Esperti valutano l'aggressività del cane dopo l'attacco a tre persone: Cosa riserva il futuro per il Pitbull?

Un recente episodio di aggressione da parte di un pitbull a Mazzano ha scosso la comunità locale e sollevato diverse questioni sulla sicurezza e la gestione degli animali pericolosi. In risposta a questa situazione, un pool di esperti si prepara a valutare l’aggressività e i possibili disturbi comportamentali di questo cane.

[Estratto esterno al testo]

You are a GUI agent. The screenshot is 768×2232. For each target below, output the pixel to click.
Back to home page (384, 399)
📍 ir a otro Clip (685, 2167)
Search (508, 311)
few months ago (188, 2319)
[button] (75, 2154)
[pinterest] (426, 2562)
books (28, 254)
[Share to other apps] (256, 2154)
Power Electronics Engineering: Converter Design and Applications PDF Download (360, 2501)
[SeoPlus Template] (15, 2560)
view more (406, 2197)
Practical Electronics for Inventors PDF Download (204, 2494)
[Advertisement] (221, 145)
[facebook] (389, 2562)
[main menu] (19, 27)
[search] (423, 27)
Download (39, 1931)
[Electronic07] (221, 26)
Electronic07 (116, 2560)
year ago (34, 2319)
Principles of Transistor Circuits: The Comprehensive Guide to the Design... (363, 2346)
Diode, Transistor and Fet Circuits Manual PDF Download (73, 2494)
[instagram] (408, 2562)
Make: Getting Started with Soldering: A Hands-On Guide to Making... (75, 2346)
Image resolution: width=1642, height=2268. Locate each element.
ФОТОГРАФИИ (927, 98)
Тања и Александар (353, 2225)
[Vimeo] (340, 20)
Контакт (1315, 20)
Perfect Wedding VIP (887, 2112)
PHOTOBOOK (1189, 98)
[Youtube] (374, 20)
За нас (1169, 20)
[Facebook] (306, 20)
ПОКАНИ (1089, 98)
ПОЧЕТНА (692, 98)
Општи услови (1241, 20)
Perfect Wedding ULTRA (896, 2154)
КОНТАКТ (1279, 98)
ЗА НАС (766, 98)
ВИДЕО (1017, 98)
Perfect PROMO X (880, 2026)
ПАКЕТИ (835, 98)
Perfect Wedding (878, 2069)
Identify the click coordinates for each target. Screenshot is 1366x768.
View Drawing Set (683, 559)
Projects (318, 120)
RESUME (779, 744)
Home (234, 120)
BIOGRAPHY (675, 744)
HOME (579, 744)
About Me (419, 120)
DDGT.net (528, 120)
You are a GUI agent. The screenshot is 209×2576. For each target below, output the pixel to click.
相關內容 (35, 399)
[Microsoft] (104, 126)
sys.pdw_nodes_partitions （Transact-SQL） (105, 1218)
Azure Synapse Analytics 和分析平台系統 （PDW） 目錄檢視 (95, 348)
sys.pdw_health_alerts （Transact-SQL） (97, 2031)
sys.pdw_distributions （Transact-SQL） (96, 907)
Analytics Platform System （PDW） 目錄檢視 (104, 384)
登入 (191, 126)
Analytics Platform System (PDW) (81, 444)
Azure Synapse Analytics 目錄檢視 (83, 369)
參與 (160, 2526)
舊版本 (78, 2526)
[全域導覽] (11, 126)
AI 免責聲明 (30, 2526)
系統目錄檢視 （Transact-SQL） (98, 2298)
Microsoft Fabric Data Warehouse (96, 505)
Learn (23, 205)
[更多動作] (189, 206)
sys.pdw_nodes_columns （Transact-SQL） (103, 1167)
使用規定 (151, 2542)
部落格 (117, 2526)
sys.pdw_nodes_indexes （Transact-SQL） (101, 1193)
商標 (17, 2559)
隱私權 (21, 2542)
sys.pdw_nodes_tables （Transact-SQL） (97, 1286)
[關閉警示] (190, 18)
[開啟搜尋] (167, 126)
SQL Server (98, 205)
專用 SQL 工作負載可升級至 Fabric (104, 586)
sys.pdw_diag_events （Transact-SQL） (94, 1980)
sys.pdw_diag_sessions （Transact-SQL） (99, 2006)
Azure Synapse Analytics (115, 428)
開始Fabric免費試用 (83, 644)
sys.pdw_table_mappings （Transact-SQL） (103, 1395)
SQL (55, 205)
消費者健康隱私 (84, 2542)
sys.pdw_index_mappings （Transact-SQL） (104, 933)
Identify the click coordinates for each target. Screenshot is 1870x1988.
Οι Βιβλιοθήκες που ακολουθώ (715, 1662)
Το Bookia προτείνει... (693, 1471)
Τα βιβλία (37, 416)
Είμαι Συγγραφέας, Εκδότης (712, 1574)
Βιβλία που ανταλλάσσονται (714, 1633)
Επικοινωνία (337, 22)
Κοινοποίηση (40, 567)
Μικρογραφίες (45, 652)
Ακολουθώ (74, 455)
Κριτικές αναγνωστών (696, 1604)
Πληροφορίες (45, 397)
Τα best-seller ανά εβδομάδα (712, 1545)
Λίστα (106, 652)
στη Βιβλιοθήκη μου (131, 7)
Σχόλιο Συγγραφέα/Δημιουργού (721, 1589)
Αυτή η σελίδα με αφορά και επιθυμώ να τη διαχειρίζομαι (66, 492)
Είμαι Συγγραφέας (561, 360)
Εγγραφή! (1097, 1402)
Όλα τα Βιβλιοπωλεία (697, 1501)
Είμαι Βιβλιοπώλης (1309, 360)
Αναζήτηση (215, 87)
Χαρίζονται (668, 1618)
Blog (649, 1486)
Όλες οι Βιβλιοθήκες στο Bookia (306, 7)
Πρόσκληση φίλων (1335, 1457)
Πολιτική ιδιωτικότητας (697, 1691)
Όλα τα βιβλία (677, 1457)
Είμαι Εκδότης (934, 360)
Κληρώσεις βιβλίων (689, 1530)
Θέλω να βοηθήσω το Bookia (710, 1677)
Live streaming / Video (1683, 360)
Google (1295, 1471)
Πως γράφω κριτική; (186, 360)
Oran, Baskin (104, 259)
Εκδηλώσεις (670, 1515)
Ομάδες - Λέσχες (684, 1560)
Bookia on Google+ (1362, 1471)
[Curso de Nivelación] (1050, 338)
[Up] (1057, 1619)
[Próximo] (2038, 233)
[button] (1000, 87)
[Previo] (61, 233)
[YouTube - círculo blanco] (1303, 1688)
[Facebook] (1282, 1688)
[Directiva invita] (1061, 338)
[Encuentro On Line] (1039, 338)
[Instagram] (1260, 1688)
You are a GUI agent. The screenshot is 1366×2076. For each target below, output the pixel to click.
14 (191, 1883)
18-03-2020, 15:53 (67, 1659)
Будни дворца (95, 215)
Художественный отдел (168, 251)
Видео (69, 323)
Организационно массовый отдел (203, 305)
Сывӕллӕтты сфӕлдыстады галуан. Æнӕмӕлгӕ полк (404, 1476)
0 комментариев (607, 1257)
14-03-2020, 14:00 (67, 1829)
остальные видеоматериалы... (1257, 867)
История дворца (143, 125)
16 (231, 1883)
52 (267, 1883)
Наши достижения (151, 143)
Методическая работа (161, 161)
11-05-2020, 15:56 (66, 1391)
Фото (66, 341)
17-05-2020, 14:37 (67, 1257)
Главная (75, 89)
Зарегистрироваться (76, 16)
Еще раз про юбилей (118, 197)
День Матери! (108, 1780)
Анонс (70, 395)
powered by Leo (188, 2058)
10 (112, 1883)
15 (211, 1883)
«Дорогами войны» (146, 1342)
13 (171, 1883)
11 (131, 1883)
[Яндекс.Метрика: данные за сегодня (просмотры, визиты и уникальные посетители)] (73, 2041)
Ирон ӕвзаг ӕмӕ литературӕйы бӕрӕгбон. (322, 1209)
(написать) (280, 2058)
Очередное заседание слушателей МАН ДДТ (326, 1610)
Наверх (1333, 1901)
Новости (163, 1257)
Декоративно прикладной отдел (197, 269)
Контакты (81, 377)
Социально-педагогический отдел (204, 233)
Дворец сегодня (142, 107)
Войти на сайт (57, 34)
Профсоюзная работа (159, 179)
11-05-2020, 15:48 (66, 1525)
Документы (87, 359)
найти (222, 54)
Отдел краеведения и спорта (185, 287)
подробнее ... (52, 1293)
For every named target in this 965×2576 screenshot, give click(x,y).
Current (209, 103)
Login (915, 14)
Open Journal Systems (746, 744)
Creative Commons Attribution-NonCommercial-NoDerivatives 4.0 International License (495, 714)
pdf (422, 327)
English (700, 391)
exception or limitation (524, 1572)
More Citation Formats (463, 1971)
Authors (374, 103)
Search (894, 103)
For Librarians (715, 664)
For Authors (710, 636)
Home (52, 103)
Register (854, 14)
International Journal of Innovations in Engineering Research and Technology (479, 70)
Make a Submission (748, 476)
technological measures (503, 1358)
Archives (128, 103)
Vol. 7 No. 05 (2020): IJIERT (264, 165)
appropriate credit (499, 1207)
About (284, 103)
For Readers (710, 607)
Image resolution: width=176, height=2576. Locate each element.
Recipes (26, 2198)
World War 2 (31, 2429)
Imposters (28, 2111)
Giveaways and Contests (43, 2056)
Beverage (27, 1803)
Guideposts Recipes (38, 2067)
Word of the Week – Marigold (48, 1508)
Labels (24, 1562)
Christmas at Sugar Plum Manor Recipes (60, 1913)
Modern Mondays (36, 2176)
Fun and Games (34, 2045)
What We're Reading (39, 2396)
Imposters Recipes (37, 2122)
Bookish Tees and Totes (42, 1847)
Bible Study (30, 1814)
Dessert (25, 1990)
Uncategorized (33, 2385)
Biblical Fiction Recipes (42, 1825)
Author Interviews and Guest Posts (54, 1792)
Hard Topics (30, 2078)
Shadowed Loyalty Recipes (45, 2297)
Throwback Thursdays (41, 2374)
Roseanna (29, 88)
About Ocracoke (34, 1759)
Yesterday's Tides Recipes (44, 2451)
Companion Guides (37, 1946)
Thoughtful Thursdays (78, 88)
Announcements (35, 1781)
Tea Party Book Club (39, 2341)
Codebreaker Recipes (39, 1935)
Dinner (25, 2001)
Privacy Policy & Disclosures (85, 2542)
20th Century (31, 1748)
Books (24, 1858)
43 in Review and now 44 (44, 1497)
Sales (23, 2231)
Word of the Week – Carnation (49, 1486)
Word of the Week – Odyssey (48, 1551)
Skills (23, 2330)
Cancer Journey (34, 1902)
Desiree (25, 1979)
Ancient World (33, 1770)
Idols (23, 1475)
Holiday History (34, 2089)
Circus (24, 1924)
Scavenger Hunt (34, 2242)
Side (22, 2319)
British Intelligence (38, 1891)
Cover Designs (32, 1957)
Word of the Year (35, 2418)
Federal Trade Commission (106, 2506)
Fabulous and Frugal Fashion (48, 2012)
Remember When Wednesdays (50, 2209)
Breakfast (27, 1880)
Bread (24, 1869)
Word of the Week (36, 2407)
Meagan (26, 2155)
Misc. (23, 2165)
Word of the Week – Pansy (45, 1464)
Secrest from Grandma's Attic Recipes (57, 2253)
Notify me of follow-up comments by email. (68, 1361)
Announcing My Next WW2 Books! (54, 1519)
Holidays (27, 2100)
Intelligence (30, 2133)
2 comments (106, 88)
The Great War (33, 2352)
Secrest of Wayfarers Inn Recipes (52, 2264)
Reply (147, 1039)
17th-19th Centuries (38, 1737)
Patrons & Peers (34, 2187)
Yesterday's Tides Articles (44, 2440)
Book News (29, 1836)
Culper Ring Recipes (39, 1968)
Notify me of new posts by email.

L’aggressione ha coinvolto tre persone che stavano passeggiando a Ciliverghe. Le ferite più gravi sono state riportate dalla dottoressa Daniela Cassago, che ha subito lesioni gravi, tra cui una lesione al tendine d’Achille che richiederà interventi di plastica ricostruttiva. Anche il dog sitter che accompagnava il cane e un vicino di casa hanno subito ferite, con il pitbull che è riuscito a sfuggire al controllo della compagna del proprietario.

Il racconto dettagliato di Daniela Cassago ha portato alla luce la pericolosità di questa razza di cane, sollevando preoccupazioni sulla sua gestione e sulle misure di sicurezza necessarie. In seguito alla segnalazione dei carabinieri, il Comune e gli veterinari dell’Ats (Azienda Tutela della Salute) hanno definito una strategia per prevenire futuri episodi simili.

Il sindaco Fabio Zotti ha dichiarato che è fondamentale evitare inutili allarmismi, poiché la situazione è sotto controllo. Il Comune ha monitorato da tempo la situazione e ha collaborato con le autorità locali e il distretto veterinario. L’Ats, in risposta alle denunce delle persone aggredite, ha emesso disposizioni per il pitbull coinvolto nell’aggressione, tra cui l’obbligo di museruola, guinzaglio e assicurazione.

Inoltre, è previsto un periodo di riabilitazione per il cane e un corso di formazione obbligatorio per il proprietario, che dovrà ottenere un patentino al termine del corso. Al momento, non sono stati presi provvedimenti giudiziari contro il proprietario del pitbull, ma la situazione è attentamente monitorata per garantire la sicurezza pubblica.

A partire da lunedì, il pitbull sarà ospitato in un centro specializzato dove verrà sottoposto a una valutazione approfondita per determinare il suo livello di aggressività e identificare eventuali disturbi comportamentali. Questa valutazione sarà condotta da un team di esperti nel campo della comportamento animale.

In base ai risultati di questa valutazione, si prenderà una decisione riguardo al futuro del cane. Sarà possibile restituirlo al proprietario, a condizione che vengano adottate tutte le misure necessarie per garantire la sicurezza pubblica, o si potrà valutare l’opzione dell’adozione, cercando una nuova casa per l’animale.